Monitoring Distant Coral Reefs is Now Possible Using a Standardized Method for Measuring Calcium Carbonate

Marine scientists could benefit from a blueprint that helps them quantify calcium carbonate on the ocean floor. Also, it aids in tracking the health of coral reefs throughout the world.

Monitoring Distant Coral Reefs is Now Possible Using a Standardized Method for Measuring Calcium Carbonate.
Marine scientist Maggie Johnson (pictured) is implementing a method to measure calcium carbonate production in coral reefs, which is a proxy for coral reef health. Image Credit: © 2022 KAUST; Sean Mattson.

Numerous marine habitats, especially coral reefs, are altering in an irreversible manner as a result of climate change and pollution caused by human activities. To evaluate and reduce future impacts, there is a need for ecologists to comprehend how these ecosystems are working at present.

Coral reef health could be determined by the sign of how much calcium carbonate is produced with respect to time as skeletons and shells of marine animals tends to house on the ocean floor. On a regular basis, researchers utilized unique tiles on the seabed, which slowly became the home of subsiding pioneering animals and plants.

After one year, the scientists regained the tiles to note how much calcium carbonate was housed on them and which living species are existing.

To understand how marine ecosystems are changing over space and time we need to be able to compare data collected from different habitats. But researchers employ a range of approaches or measure different variables, meaning that the data might not be directly comparable.

Maggie Johnson, Marine Scientist, King Abdullah University of Science and Technology

This phenomenon makes it difficult to make a global picture of marine ecosystem health.

Johnson and her collaborators have come up with a standardized technique for making and unfurling calcification accretion units (CAUs). These are similar to settlement tiles but more particularly are used for quantifying calcium carbonate.

The extensive “how to” guide offers elaborate instructions for tile construction and CAU assembly, right from material suppliers to measurements, as well as how to position them and recover them. All of these will allow scientists to gather equivalent data from oyster and coral reefs throughout the world.

Coral reefs cover less than one percent of the seafloor, yet provide more than 25 percent of the ocean’s biodiversity. Much of this diversity comes from tiny critters living in the unseen cracks and crevices. During collection, the tiles must be placed in zipped bags to keep the community of cryptic critters intact all the way to the lab.
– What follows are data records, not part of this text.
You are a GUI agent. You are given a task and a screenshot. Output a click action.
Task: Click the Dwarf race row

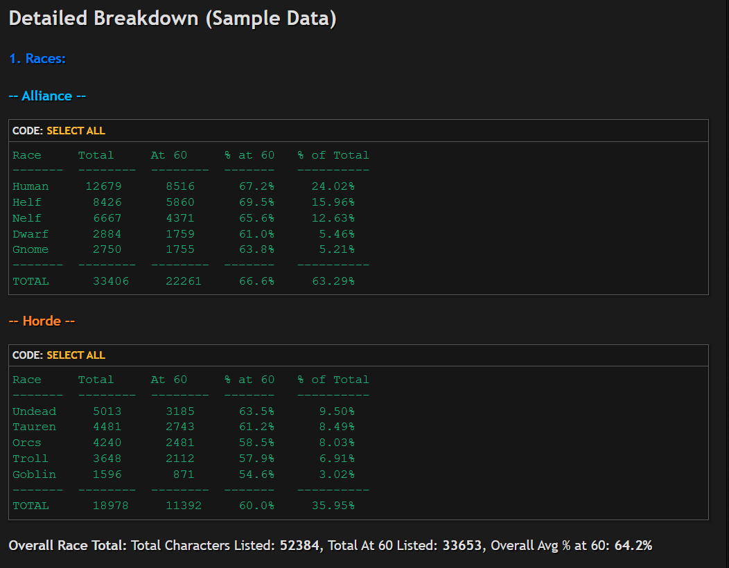tap(184, 234)
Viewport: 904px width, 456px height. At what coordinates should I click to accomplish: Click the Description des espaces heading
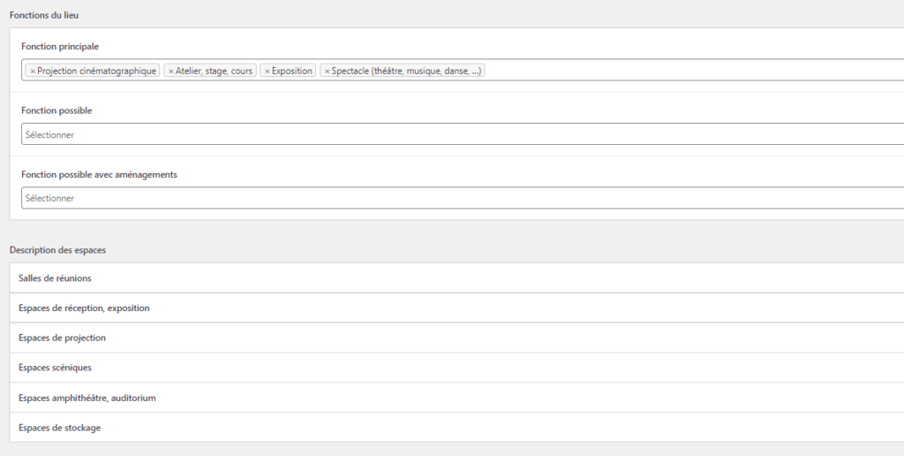click(57, 250)
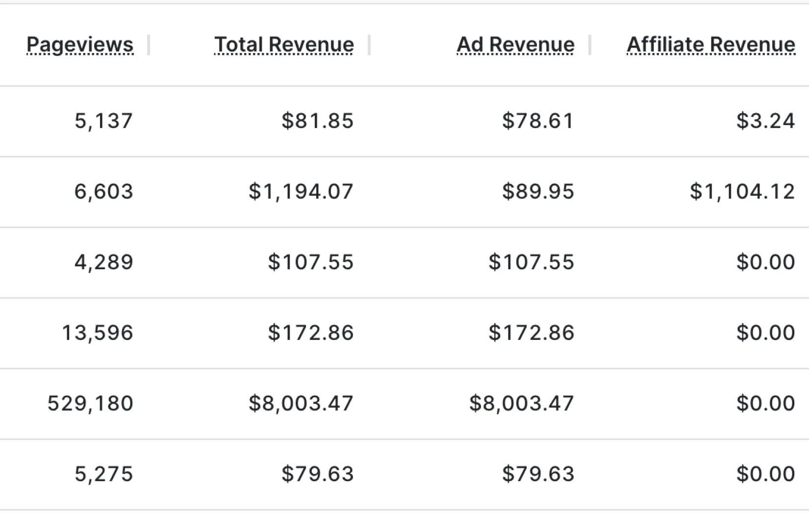This screenshot has height=515, width=809.
Task: Sort by the Ad Revenue header
Action: click(x=515, y=45)
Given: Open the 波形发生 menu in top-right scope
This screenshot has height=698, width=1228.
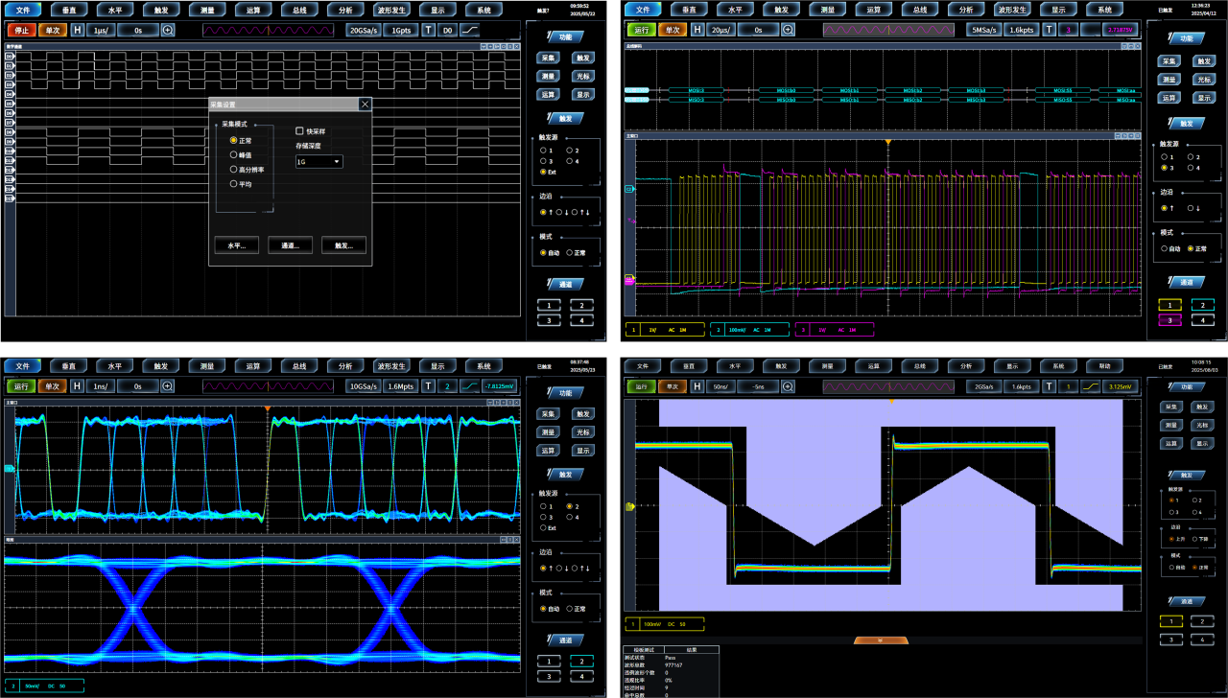Looking at the screenshot, I should [x=1012, y=10].
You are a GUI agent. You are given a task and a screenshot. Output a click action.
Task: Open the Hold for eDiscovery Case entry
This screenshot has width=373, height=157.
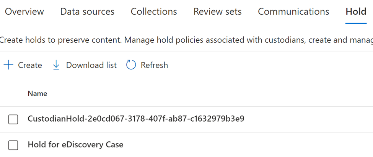75,144
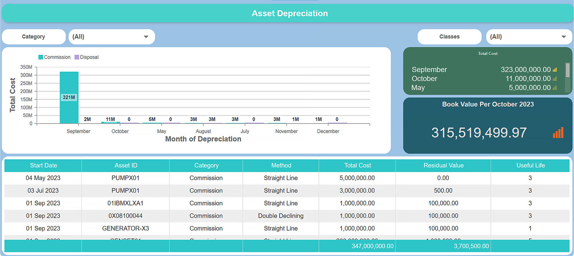Screen dimensions: 574x256
Task: Open the Category filter dropdown
Action: coord(112,37)

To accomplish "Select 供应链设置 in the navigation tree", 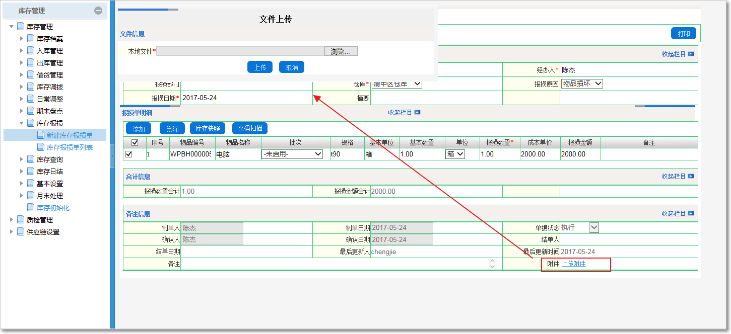I will pyautogui.click(x=43, y=232).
Maggie Johnson, Marine Scientist, King Abdullah University of Science and Technology

It is not possible to capture such hidden species, or so-called “cryptic taxa,” by visual surveys. However, the CAUs consist of a small space for such small taxa to be occupied.

The guide informs instant processing of the samples, while the plants and animals are still alive. This includes taking high-resolution photographs that are utilized later for spotting species and microscope observations for baby coral to be counted. Furthermore, the calcium carbonate is removed with the help of a weak acid.

By weighing the tiles before and after decalcifying them, researchers can calculate how much calcium carbonate was deposited on that tile over a year. This figure can help compare reef conditions in different parts of the world or how the health of one reef is changing over time.

Maggie Johnson, Marine Scientist, King Abdullah University of Science and Technology

Comprehending the effects of human activities on marine habitats will help scientists and governments determine approaches to reduce the negative effects.

This standardized and accessible approach will help promote collaboration and informed decision-making even when using data from all over the world,” concluded Johnson.

Checking coral reef health one tile at a time

Monitoring and comparing geographically distant coral reefs is now possible using a standardized method for measuring calcium carbonate. Video Cap: © 2022 KAUST; Maggie Johnson.

Journal Reference:

Johnson, M. D., et al. (2022) Calcification accretion units (CAUs): A standardized approach for quantifying recruitment and calcium carbonate accretion in marine habitats. British Ecological Society.